Was bedeutet das konkret?
Erscheinen Unfallfolgen anfangs harmlos oder sind noch nicht erkennbar, darf die versicherte Person mit Arztbesuch und Meldung warten, bis der tatsächliche Umfang deutlich wird – das gilt nicht als Obliegenheitsverletzung. Ärztliche Anordnungen sind zu befolgen, eine Operation muss man jedoch nicht dulden. Können Unternehmer, Selbstständige oder Freiberufler ihren Verdienstausfall nicht konkret nachweisen, gibt es einen festen Betrag von 2 ‰ – höchstens 1.000 EUR. Wird eine Obliegenheit nur versehentlich versäumt und nach Erkennen sofort nachgeholt, bleibt der Versicherungsschutz erhalten.
Häufige Fragen
Muss ich einen leichten Unfall sofort melden, auch wenn die Folgen erst gering wirken?

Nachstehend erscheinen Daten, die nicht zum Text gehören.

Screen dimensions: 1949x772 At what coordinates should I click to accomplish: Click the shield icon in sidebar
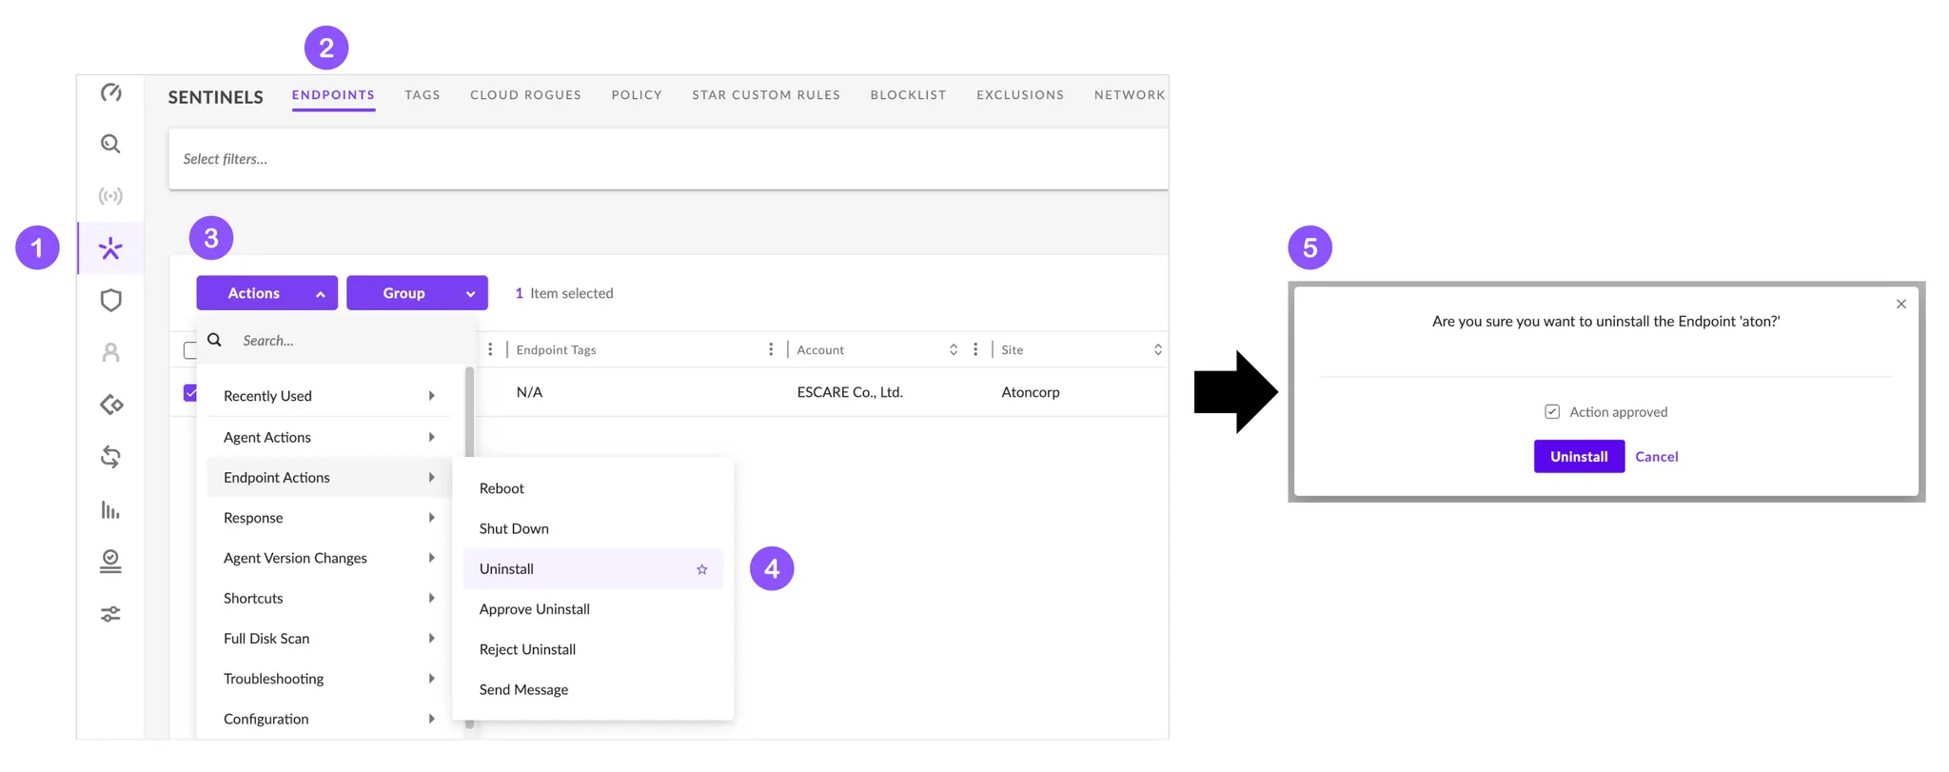click(x=110, y=300)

Nein. Wenn Unfallfolgen zunächst geringfügig erscheinen oder nicht erkennbar sind, liegt keine Obliegenheitsverletzung vor, wenn die versicherte Person erst dann einen Arzt hinzuzieht und den Versicherer unterrichtet, sobald der wirkliche Umfang erkennbar wird.
Muss sich die versicherte Person operieren lassen?
Nein. Ärztliche Anordnungen sind zwar zu befolgen, die versicherte Person ist jedoch nicht verpflichtet, sich einer Operation zu unterziehen.
Was bekommen Selbstständige, wenn sie ihren Verdienstausfall nicht konkret nachweisen können?
Bei Unternehmern, Geschäftsführern, Selbstständigen oder freiberuflich Tätigen wird dann ein fester Betrag von 2 ‰ der versicherten Invaliditätsgrundsumme oder eines Jahres-Bruttobeitrages erstattet. Maßgeblich ist der höhere Betrag zum Unfallzeitpunkt, höchstens jedoch 1.000 EUR.
Verliere ich den Schutz, wenn ich eine Meldung versehentlich vergesse?
Nein. Ein versehentliches Unterbleiben einer Anzeige oder Obliegenheit beeinträchtigt die Leistungspflicht nicht, wenn nachgewiesen wird, dass es nur ein Versehen war und die Anzeige bzw. Obliegenheit nach Erkennen unverzüglich nachgeholt wurde.